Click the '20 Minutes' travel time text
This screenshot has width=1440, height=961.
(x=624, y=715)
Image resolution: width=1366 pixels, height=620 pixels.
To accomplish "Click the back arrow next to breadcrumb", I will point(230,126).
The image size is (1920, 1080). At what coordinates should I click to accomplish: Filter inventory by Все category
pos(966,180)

==

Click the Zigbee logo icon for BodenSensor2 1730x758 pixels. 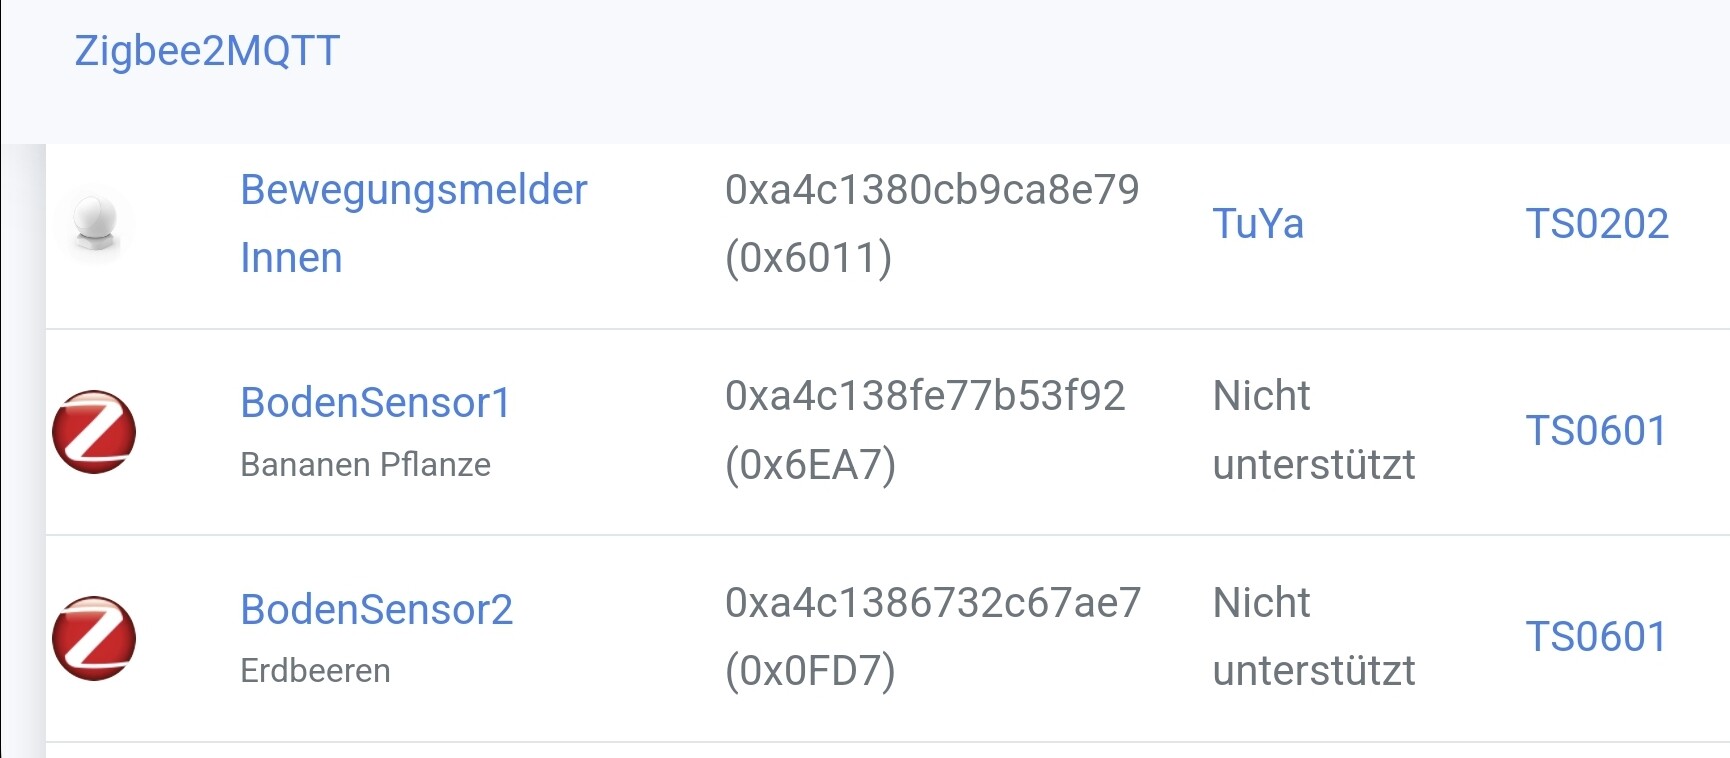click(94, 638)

* * *

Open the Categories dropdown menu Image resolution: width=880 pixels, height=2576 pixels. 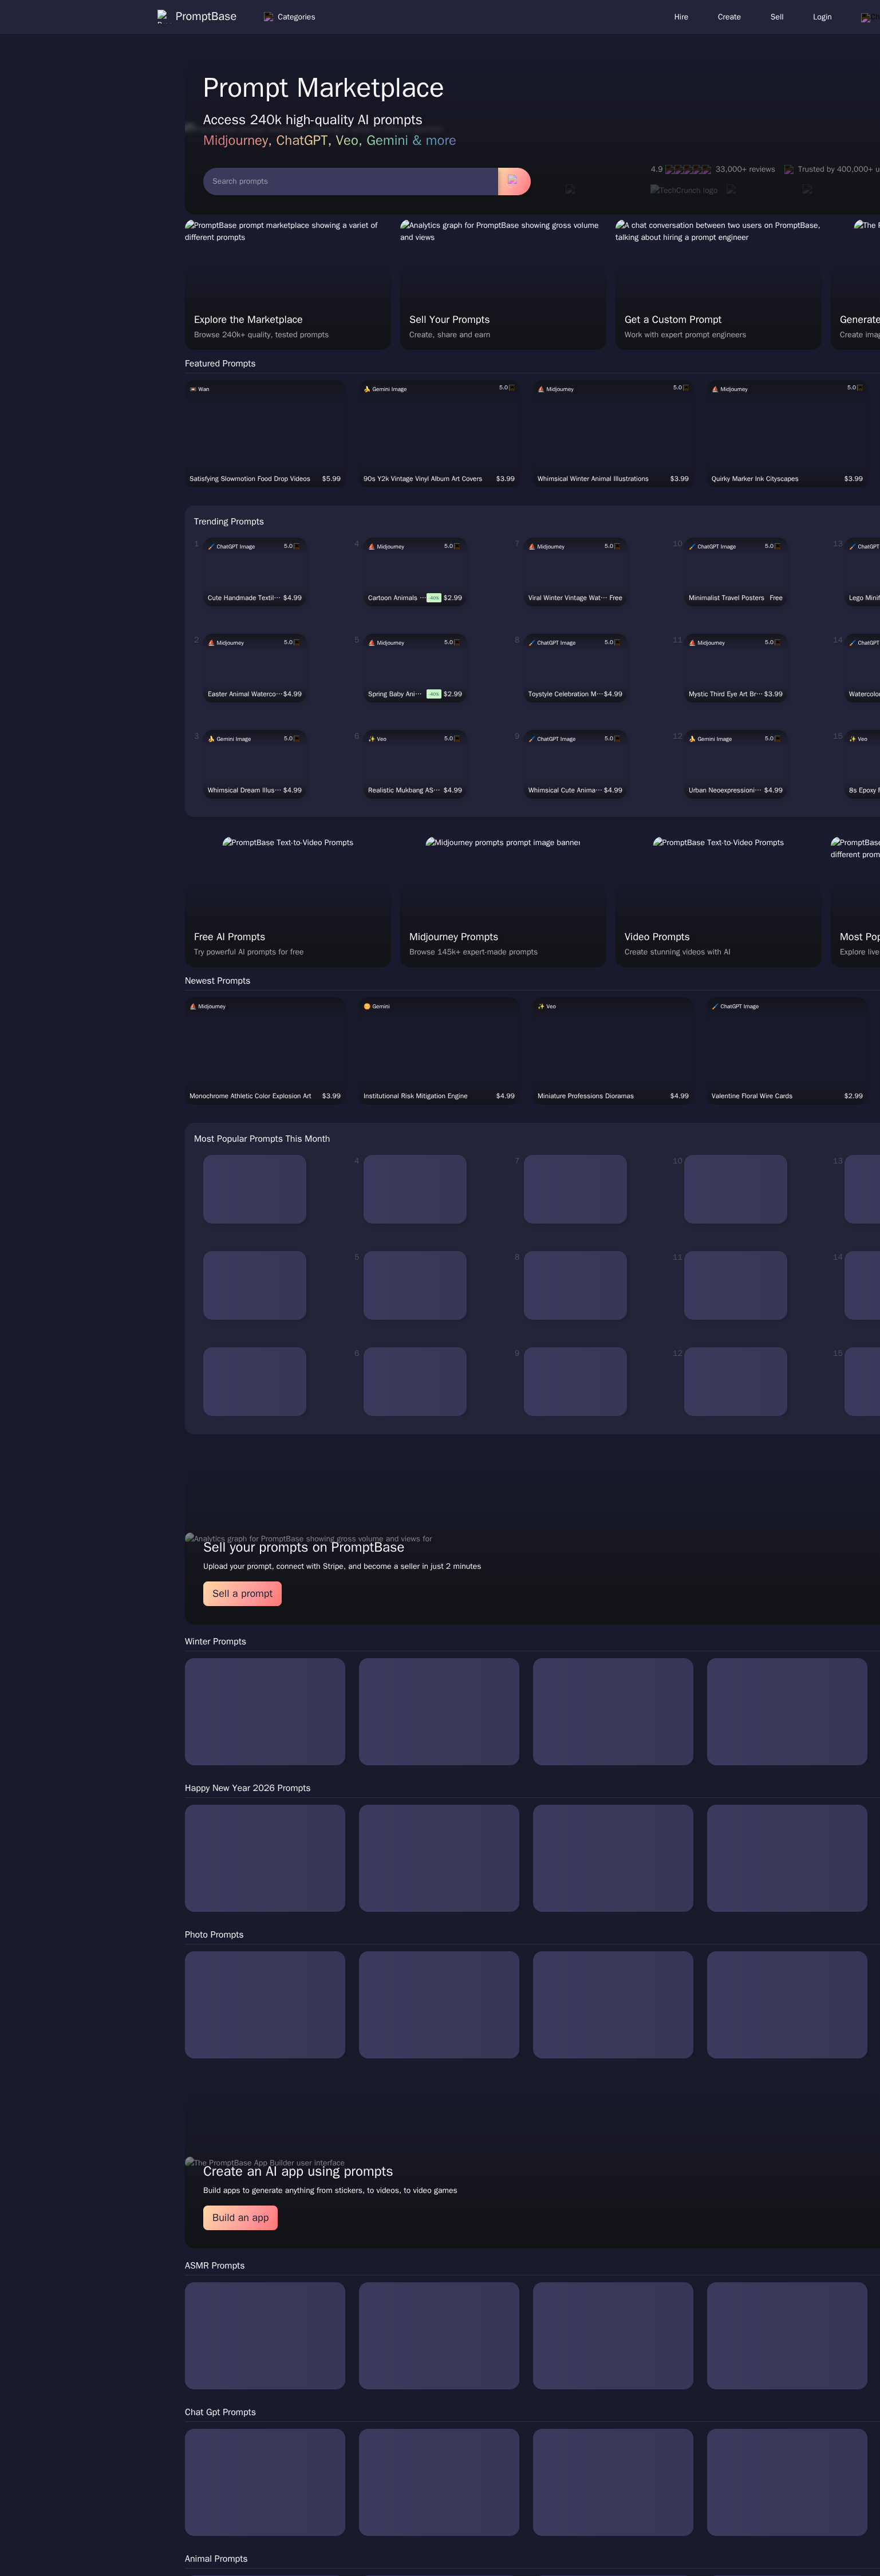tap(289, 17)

■ **Given exercise**:
Can you print the entries from the line with "Click the '20 Minutes' travel time text" up to and including the line with "pos(966,180)", reproducing each one exactly as it appears?

■ **Task result**:
Click the '20 Minutes' travel time text
This screenshot has width=1440, height=961.
(x=624, y=715)
Image resolution: width=1366 pixels, height=620 pixels.
To accomplish "Click the back arrow next to breadcrumb", I will point(230,126).
The image size is (1920, 1080). At what coordinates should I click to accomplish: Filter inventory by Все category
pos(966,180)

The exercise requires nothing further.